Ciemno. Wokół tylko drzewa – do najbliższej miejscowości jest kilka kilometrów. Zza krzaków dochodzą jakieś dźwięki, a cienie układają się złowróżbnie. To będzie wyjątkowa noc, o której długo się nie zapomina. Rozpoczął się weekend survivalowy w gminie Nowiny.
– Uczestnicy wydarzenia z pewnością nie spodziewali się tego, co ich spotka. Każdy z nich miał za zadanie przygotować dziesięć rzeczy, które pomogą mu przetrwać w lesie, co dla osób, które nie mają z survivalem do czynienia na co dzień, i tak jest zbyt małą ilością – mówi Piotr Marczewski, instruktor survivalu. – Problem polegał na tym, że po kilku kilometrach marszu zabraliśmy im całe ich wyposażenie, zostali tylko w odzieży, którą mieli na sobie – wyjaśnia.
Kolejne godziny okazały się być niezwykle trudne. Zadaniem kursantów było dotrzeć do punktu obozowiska, poruszając się wyłącznie na azymut, już po zmierzchu, po nierównym, lesistym terenie. Z tym zadaniem poradzili sobie wyśmienicie, jednak na miejscu byli już zmęczeni i głodni. A jedzenia nie było zbyt wiele. Pięciu dorosłych mężczyzn musiało zadowolić się.. puszką brzoskwiń konsumowaną na spółkę. Jakiś czas później, po rozpaleniu ogniska otrzymali jeszcze pstrągi. – Żeby nie było łatwo, ryby były surowe, niewypatroszone, a nasi uczestnicy nie mieli ze sobą żadnych narzędzi.

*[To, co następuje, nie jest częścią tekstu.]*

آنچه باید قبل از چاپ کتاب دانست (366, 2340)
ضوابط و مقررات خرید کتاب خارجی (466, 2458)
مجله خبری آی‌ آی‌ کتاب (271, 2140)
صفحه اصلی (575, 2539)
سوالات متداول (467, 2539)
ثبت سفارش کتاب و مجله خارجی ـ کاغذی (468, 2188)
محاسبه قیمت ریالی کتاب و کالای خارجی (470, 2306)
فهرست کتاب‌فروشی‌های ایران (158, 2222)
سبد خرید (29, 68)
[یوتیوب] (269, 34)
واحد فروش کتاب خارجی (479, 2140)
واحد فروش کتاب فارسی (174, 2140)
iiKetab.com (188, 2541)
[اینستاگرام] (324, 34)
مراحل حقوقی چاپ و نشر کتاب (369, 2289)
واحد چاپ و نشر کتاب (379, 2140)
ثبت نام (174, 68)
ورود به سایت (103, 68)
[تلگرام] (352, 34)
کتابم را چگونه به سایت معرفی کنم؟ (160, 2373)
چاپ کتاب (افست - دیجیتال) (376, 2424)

Jednak najlepszą przyprawą jest głód – w kilka minut po rybach nie został żaden ślad – opisuje Piotr Marczewski.
Noc spędzona w lesie pod gołym niebem to z pewnością wyjątkowe doznanie, zwłaszcza, gdy jest zimno i pada deszcz. Zziębnięci i niewyspani kursanci rano przystąpili do ćwiczeń obozowych, ucząc się podstawowych umiejętności pozwalających przetrwać. – Niektórzy mówią, że potrafię rozpalić ognisko na tysiąc sposobów, ale, uwierzcie, wiedza wyniesiona ze szkoleń survivalowych przydaje się na co dzień, choćby do bezinwazyjnego rozpalania kominka – śmieje się Piotr Marczewski.
Po zajęciach wszyscy, wciąż głodni, wyruszyli w dalszą drogę, by po kilku godzinach zmierzyć się z kolejnym wyzwaniem – morsowaniem. Również z tym zadaniem wszyscy świetnie sobie poradzili, choć, większość wcale nie miała ochoty zanurzać się w lodowatej wodzie i później zakładać na mokre ciało ubrań. Na szczęście czekała na nich nagroda – w końcu zjedli ciepły posiłek, którego wcale nie było mało. – Przygotowaliśmy racje żywnościowe, jakie używane są w polskim wojsku. Po takim wysiłku wszystko smakuje wyśmienicie, więc uczestnicy nie zwracali specjalnej uwagi na to, że nie wszystko zdążyło się podgrzać na ogniu – opowiada Piotr Marczewski.
Było już wczesne popołudnie i każdemu wydawało się, że to już koniec wysiłku, ale organizatorzy przygotowali kolejne wyzwanie. Kursanci wspólnie musieli przenieść opony wypełnione kamieniami do kolejnego miejsca postoju – kilka kilometrów leśnymi ścieżkami. Powoli zaczęło brakować sił, na szczęście to było już ostatnie zadanie. Do schronu pod Urzędem Gminy trafili, kiedy zaczynało się zmierzchać. Wystarczyło jeszcze tylko pokonać kilkumetrową drabinę w dół i już znaleźli się w bezpiecznym miejscu.
– Tegoroczna ekipa była wyjątkowo zgrana, można powiedzieć, ze wszyscy porozumiewali się bez słów, dzieląc pracą i organizując zadania. Muszę przyznać, że jestem pod ogromnym wrażeniem i cieszę się, że miałem okazję spędzić z nimi czas – mówi wójt Sebastian Nowaczkiewicz.
Weekend survivalowy został wylicytowany przez jego uczestników podczas 29. Finału Wielkiej Orkiestry Świątecznej Pomocy zorganizowanego w Nowinach przez Koło Gospodyń Nowoczesnych.